RECORDS FOR THIS EXERCISE =>
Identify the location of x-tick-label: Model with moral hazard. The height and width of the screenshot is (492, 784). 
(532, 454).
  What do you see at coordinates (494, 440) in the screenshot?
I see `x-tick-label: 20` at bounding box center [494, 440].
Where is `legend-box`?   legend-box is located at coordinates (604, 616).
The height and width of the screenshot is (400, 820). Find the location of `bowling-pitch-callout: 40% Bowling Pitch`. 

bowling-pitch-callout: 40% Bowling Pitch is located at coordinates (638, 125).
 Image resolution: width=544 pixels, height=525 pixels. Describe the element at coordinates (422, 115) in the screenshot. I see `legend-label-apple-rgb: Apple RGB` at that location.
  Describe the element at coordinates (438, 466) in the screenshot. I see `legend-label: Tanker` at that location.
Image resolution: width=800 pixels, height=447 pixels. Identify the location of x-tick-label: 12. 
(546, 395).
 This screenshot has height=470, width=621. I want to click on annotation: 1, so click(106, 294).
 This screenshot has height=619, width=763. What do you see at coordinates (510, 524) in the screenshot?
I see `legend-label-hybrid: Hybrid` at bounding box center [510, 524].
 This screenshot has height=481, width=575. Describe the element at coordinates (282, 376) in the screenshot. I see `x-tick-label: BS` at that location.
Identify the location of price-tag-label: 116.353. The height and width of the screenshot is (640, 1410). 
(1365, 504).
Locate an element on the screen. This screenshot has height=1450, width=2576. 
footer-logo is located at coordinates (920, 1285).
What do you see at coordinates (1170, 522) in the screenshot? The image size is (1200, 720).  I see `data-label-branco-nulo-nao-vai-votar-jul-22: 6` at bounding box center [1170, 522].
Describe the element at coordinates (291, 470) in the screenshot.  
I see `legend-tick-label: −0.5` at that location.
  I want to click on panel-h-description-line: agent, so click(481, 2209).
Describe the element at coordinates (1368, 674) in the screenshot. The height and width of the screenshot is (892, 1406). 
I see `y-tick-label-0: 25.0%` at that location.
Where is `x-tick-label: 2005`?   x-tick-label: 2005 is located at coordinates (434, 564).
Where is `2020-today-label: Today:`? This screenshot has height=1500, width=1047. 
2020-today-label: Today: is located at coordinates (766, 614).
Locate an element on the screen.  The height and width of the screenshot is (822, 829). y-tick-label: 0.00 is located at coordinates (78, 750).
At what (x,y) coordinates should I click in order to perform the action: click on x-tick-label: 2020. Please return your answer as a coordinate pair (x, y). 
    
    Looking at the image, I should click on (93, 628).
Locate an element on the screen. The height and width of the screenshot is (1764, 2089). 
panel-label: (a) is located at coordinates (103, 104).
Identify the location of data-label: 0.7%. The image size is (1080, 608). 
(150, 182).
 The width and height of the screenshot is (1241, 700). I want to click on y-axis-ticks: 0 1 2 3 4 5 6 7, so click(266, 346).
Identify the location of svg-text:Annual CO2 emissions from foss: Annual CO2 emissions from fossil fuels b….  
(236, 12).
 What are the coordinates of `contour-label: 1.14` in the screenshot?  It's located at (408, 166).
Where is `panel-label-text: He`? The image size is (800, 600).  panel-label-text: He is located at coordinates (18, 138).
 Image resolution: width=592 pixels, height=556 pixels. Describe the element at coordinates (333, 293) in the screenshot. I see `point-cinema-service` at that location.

JOB => Give the data from its first line through the line containing "(1365, 504)." as a JSON list of strings, one string per line, leaving out blank lines.

EXPECTED OUTPUT =>
[
  "Identify the location of x-tick-label: Model with moral hazard. The height and width of the screenshot is (492, 784). ",
  "(532, 454).",
  "  What do you see at coordinates (494, 440) in the screenshot?",
  "I see `x-tick-label: 20` at bounding box center [494, 440].",
  "Where is `legend-box`?   legend-box is located at coordinates (604, 616).",
  "The height and width of the screenshot is (400, 820). Find the location of `bowling-pitch-callout: 40% Bowling Pitch`. ",
  "bowling-pitch-callout: 40% Bowling Pitch is located at coordinates (638, 125).",
  " Image resolution: width=544 pixels, height=525 pixels. Describe the element at coordinates (422, 115) in the screenshot. I see `legend-label-apple-rgb: Apple RGB` at that location.",
  "  Describe the element at coordinates (438, 466) in the screenshot. I see `legend-label: Tanker` at that location.",
  "Image resolution: width=800 pixels, height=447 pixels. Identify the location of x-tick-label: 12. ",
  "(546, 395).",
  " This screenshot has height=470, width=621. I want to click on annotation: 1, so click(106, 294).",
  " This screenshot has height=619, width=763. What do you see at coordinates (510, 524) in the screenshot?",
  "I see `legend-label-hybrid: Hybrid` at bounding box center [510, 524].",
  " This screenshot has height=481, width=575. Describe the element at coordinates (282, 376) in the screenshot. I see `x-tick-label: BS` at that location.",
  "Identify the location of price-tag-label: 116.353. The height and width of the screenshot is (640, 1410). ",
  "(1365, 504)."
]